Y volvemos al caso del zoológico y el incidente/accidente con el gorila Harambee, hoy si tenemos un niño sin vida, un niño que llegó con sus padres de vacaciones y que regresa sin vida a casa… ¿y qué hace la sociedad con la compasión?: NADA, NO EXISTE, NO LA SIENTE, NO HAY. Hay personas que consideran que los padres no tendrán suficiente con enterrar o cremar a su bebé…, sino que además los juzgan desde su lugar de perfección y eso es tan profundamente triste para todos. Porque no hay padres perfectos, no los hay, nadie somos. A criar, a cuidar, a formar se aprende haciéndolo…, nadie nace sabiendo. Los padres y las madres somos falibles y cometemos errores muchas veces, muchas.

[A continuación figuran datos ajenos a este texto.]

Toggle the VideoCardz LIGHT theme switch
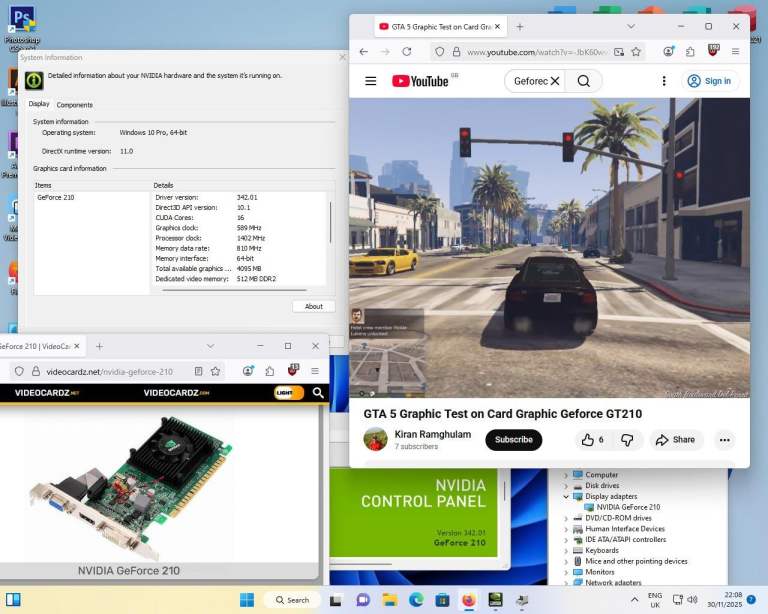The width and height of the screenshot is (768, 614). tap(289, 393)
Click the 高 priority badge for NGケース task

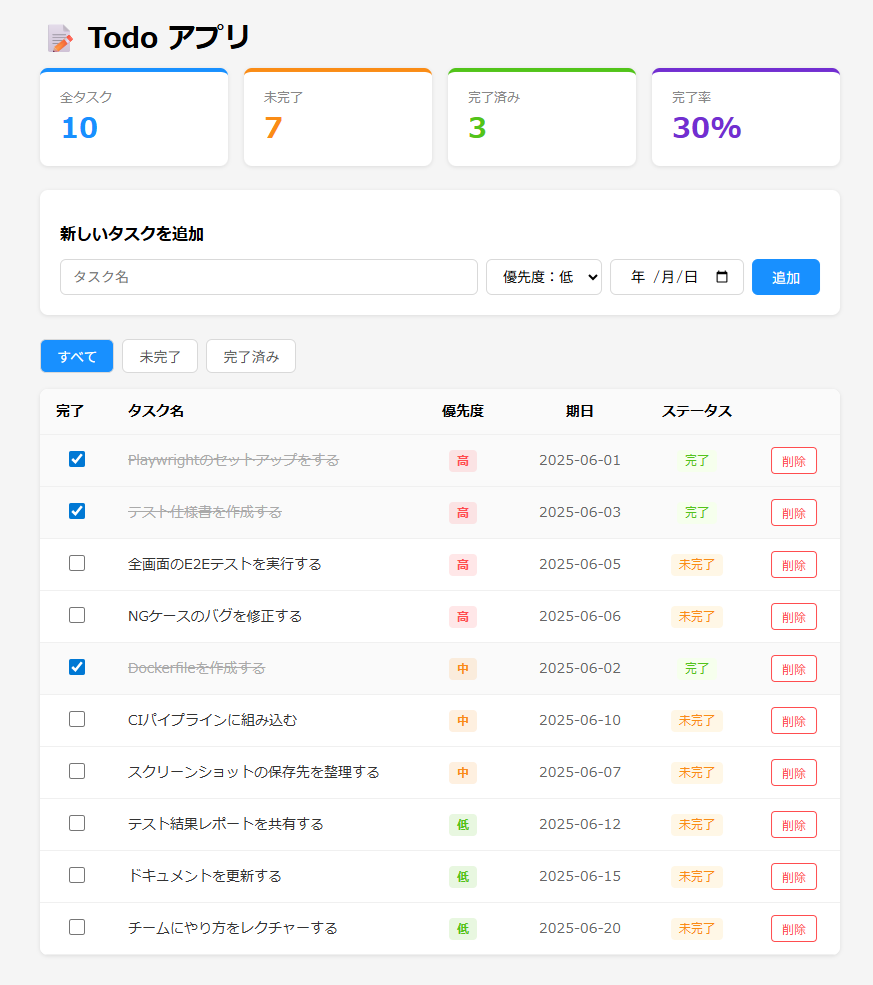(x=462, y=616)
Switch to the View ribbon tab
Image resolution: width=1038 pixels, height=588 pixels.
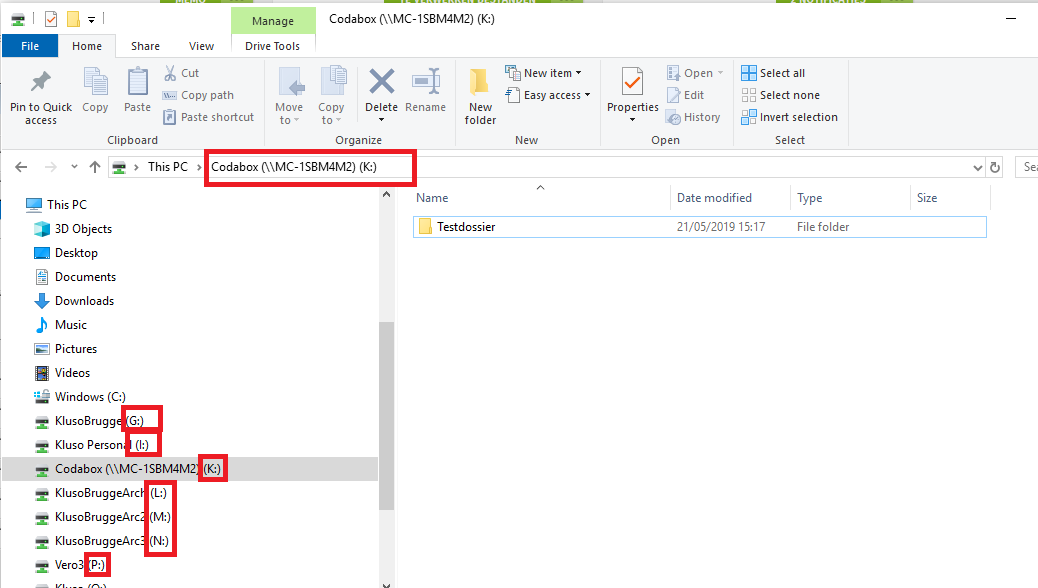[x=201, y=46]
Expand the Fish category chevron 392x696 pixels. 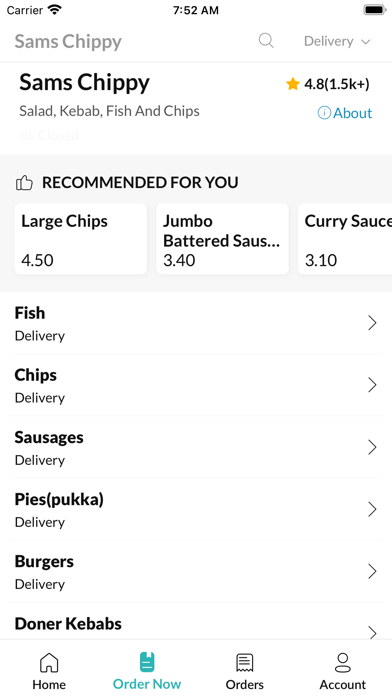click(x=372, y=323)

Yo los cometo y por ninguno de ellos merecería perder a alguno de mis hijos, ni yo, ni nadie, ni los padres de Lane.

Además de vivir con la pérdida, con el profundo duelo, ¿se supone que deben seguir la vida con vergüenza, con culpa? 

¿Dónde está la tribu?, ¿Dónde vive la tribu de esa familia que necesita sostén, abrazo, contención, consuelo?, ¿En dónde camina y dónde vive la madre que jamás ha perdido de vista a sus hijos ni por un segundo?, ¿Quién es el padre que no ha fallado jamás a sus hijos y que es absoluta y públicamente perfecto?, yo no los conozco…

No es posible. No es aceptable. Los que somos padres (madres y padres) no deberíamos JAMÁS juzgar la manera de criar de otro, porque deberíamos ser comadres, compadres, todos, porque cada niño y cada niña es de TODOS, TODOS SOMOS RESPONSABLES de lo que le sucede a un niño o a una niña: si pasa frío, o hambre, de su sufrimiento, de su abandono, los niños de la guerra son todos nuestros, los de la calle, los huérfanos, los niños son del mundo pero le han sido encomendados a una madre, a un padre, y perderlo… es lo innombrable, no tiene nombre perder a un hijo, no puede describirse, no puede acusarse, NO por favor.

Yo no tengo nada que sumar a una tragedia de este tipo, solo orar por esa familia, pensar en ellos desde la luz, desde el posible e inalcanzable consuelo, pero menos que eso tengo crítica, no la tengan, porque eso no ha pasado aquí, pero cerca de nosotros y a nosotros, pasan cosas todos los días, necesitamos hacer tribu y ayudarnos entre madres, entre padres, unos a otros, no existe otra manera de subsistir como especie. Necesitamos criar y cuidar a los niños entre muchos…

Mis pensamientos con esa familia y con cada madre y con cada padre que comete errores alrededor de sus hijos, mis pensamientos conmigo porque soy vivo ejemplo de la imperfección al cuidar, al criar…, mis pensamientos y mi compasión con ellos y conmigo que he perdido a mis hijos de vista, que los he descuidado, que los he maltratado, lloro por mi y lloro por ellos y los abrazo a la distancia en un encuentro imposible de madre a madre.